Monday, July 30, 2018

Monday, July 30, 2018 (A realization after losing shadow)


Remaining silent does not mean that I don’t have any feeling at all. But remaining silent stores pain in every moment. After a while those pain make a hill of pain and those pains make a mountain after a few years.  The silent persons suffer more than the expressive persons because an expressive person can reduce his pain by sharing or telling about his pain to others. On the other hand, silent persons don’t share or express their pain and it increases day by day. I am a reserved person. Today is the first year of losing my shadow. The shadow followed me even though there was no light. I don’t know why I think about that shadow all the time. Maybe some things have not been told to that shadow. When the shadow went away from me forever, I realized about untold sayings. Every person has some words to say to some specific persons. Though I did not have a friendly relationship with my father, I miss him always. Every day, every hour, whenever I get time to think, I miss him. 

Wednesday, July 18, 2018

Wednesday, July 18, 2018 (Effort and Expectation)


There are many quotations that we hear or see in various places. Whenever I see a useful quotation, I try to follow it. Because it gives motivation, inspiration and a new way of life. I heard a quotation from my HRM teacher, Abu Nur Isa, that was “work more and expect less”. I follow it as I expect much lower than my input. In Fact, I often don’t care about result and greatly focus on the task assigned for me. I always psychologically prepare to accept any low result in my side. Because I believe that I deserve the lowest one. But Allah always gives me a better thing. Maybe someone’s prayer is with me. For me, winning a big battle is not important but winning many small battles is a matter. And I am actually happy to get an unexpected better thing.

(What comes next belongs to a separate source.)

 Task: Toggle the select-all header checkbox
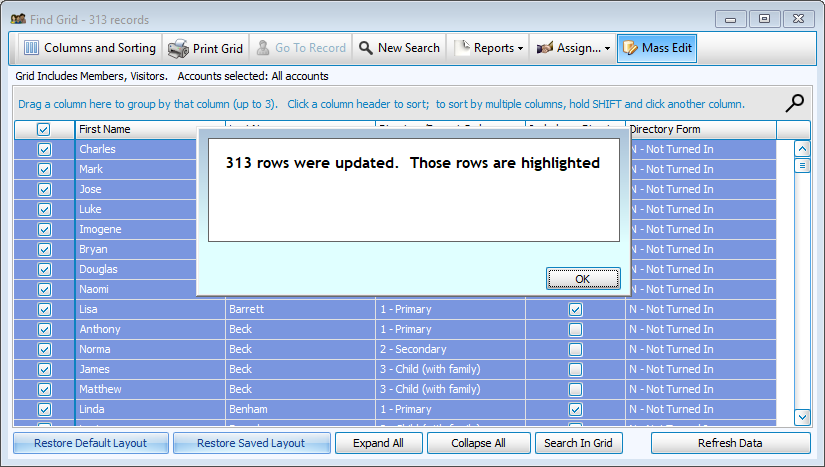[x=44, y=129]
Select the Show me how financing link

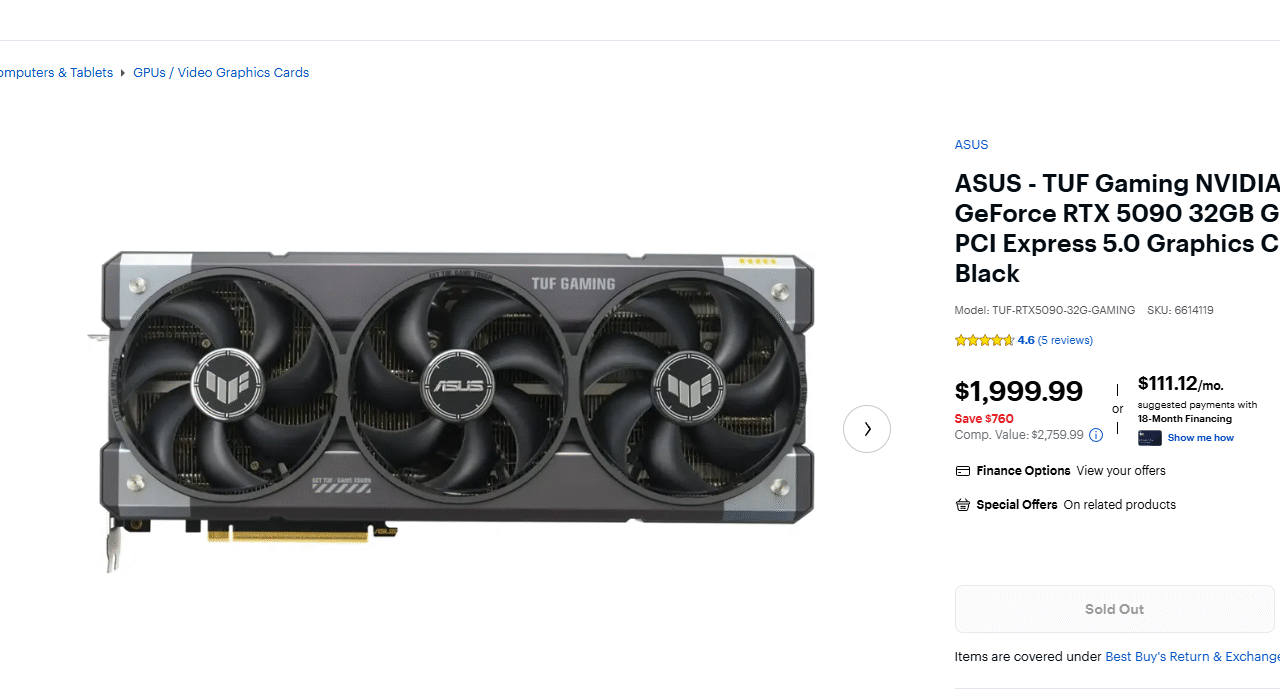[x=1201, y=438]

Small steps are safer than long steps in long run

Monday, July 16, 2018

Monday, July 16, 2018 (End of FIFA world Cup-18)

So, France has won the world cup 2018. I did not expect it but everything is unpredictable in case of sports. Sometimes, underdog can be the winner. Time is passing very fast.


In 2002, I was in Primary School and that was only real when I saw Brazil winning the world cup. In 2006, I was in High School. In 2010, I was in College and I was in University in 2014. Now, I am a jobholder. I see every world cup as a new persons.

Friday, July 6, 2018

Friday, July 06, 2018




We become happy when there is someone to love and care you because we need someone to care us, to love us, to understand us. People always want them to stay near by persons who love, care and understand them. And there is nothing wrong on their want. 

My communication skill is very poor. I never try to influence anyone to care or love me. But still there are few persons who care me. Maybe they find something in me that they like. Whenever I find someone who care, love and understand me, I try to stay away from them. For this behavior, maybe people consider me as a lunatic person. Their assumption is not wrong because a lunatic person does an activity without any reason for his own loss. But I have reason to do such acts. When someone likes me, loves me, cares me, I feel that I don’t deserve that love or care. I feel that they give me something excess. I know I can't give back such love and care to them. Their love is a burden for me and it will increase over the time. So, I try to stay away from them. But such acts make them feel that I ignore their love and care which is not true. I just feel that I don’t deserve their love. That’s all.